Having read at least a dozen autobiographies/memoirs over the past couple of years, I found Muir’s account of his life the most re-readable. Although I had to accept his statement that all his life he had been ‘a Christian without knowing it ,’ I was baffled by his concluding statement that ‘we receive from the past … from the source of the mystery itself, by the means which religious people call Grace.’ But what precisely do we receive? It can only be a sense of the past - which is surely a circular arguement - we receive from the mystery of the past a sense of the past. How else? What else?
Certainly Muir is obsessed with his own past, his love of the friendship found among the people in his childhood homes of Wyre and Garth, of close family ties and the fields and animals he encountered; the awful shock of being uprooted to Glasgow, where he encountered nothing but lies and villainy, rudeness, ugliness and dirt. These urban experiences at a young age never left him and he became a recluse, finding solace in books. He experiences of school are almost terrifying, the terror of seeing children beaten with up to twelve lashings of the tawse, the unpredictabilty and hostility of teachers, and the loss of siblings to diseases of various kinds such as cancer and tuberculosis.
Muir (1887-1959) is probably best known today for his collaboration with his wife Willa in their translations of Franz Kafka or for his critical studies. But of his novels I most enjoyed The Marionette, the story of an idiot boy who cannot face the ‘real’ world until he destroys his precious marionette. The changing relationship between the boy Hans and his father Martin who introduces his son to the terrifying world of real people is both haunting and moving.
This book was an excellent read. It is not an easy read. While the author’s life has been interesting it is his careful use of the language and his reflection on his life that makes this autobiography so appealing to me. I read about this book in something Wendell Berry wrote - and I don’t think I would have paid any attention to it otherwise. I’m glad I did pay attention to it. This book - more than almost any other I’ve read made me see his own time period for what it must have seemed and felt like to many people - in the places he lived and the people with whom he dwelt. It was beautifully and thoughtfully rendered.
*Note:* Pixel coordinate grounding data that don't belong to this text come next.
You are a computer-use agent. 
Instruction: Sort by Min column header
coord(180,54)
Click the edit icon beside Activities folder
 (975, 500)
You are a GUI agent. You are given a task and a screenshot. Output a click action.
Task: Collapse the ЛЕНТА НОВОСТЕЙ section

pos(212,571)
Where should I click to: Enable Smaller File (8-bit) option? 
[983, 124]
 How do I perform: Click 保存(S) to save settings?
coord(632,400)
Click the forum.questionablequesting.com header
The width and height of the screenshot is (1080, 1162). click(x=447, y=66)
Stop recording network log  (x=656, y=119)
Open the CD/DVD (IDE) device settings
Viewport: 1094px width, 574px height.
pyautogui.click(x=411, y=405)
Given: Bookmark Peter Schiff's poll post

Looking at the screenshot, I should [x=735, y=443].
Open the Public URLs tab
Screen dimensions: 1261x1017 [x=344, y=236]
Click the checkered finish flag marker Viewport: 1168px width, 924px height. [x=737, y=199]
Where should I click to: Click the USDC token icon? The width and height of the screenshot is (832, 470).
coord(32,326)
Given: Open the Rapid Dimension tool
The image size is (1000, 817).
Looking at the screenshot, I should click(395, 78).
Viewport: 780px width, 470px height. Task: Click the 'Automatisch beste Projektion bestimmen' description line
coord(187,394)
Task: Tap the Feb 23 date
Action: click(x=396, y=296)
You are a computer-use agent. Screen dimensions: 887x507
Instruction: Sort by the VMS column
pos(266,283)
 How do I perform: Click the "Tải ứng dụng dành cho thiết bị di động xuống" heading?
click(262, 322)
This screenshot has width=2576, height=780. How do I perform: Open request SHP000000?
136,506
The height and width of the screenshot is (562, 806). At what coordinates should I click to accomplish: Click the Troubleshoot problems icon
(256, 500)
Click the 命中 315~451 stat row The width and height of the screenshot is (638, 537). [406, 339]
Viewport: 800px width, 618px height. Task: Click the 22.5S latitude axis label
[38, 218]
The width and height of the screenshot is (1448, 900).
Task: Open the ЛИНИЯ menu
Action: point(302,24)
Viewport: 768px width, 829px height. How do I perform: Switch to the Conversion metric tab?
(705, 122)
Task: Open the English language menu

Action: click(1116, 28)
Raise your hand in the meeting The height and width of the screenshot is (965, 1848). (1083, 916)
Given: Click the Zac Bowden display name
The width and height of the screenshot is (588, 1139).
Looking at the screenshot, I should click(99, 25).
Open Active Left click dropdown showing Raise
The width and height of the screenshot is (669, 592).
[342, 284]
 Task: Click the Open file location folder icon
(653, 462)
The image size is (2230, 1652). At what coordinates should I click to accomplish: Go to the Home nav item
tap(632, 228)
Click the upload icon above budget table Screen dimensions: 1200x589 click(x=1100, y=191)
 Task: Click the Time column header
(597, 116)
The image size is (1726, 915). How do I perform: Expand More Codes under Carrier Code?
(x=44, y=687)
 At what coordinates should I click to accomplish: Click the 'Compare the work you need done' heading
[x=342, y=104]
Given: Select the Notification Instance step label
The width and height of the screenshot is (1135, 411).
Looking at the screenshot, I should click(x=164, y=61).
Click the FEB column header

This is still (more than 50 years after it was written) an engrossing account of an extra ordinary life. Not so much to do with external events, more the process of recollection and the significance for Muir as a writer and thinker. There is some recent doubt over whether Muir's account of growing up on an Orkney farm would have been quite as idyllic as he portrays it. In a sense this doesn't really matter: the book is very much concerned with what the intentions are behind writing autobiography. The fable v. the story.
An excellent poetic account of a life begun on an Orkney farm and later including time in Prague and Dresden amongst other cities. Muir with his wife provided early and impressive translations of Kafka and wrote some lovely poetry.
I could do without the Viennese / psychotherapy interlude, but the opening chapters on growing up lonely in the Orkney Islands made me woozy with delight.
A wonderful and beautifully crafted evocation of childhood. The idyllic first part set in the Orkney Islands is starkly contrasted with the urban sequel in Glasgow.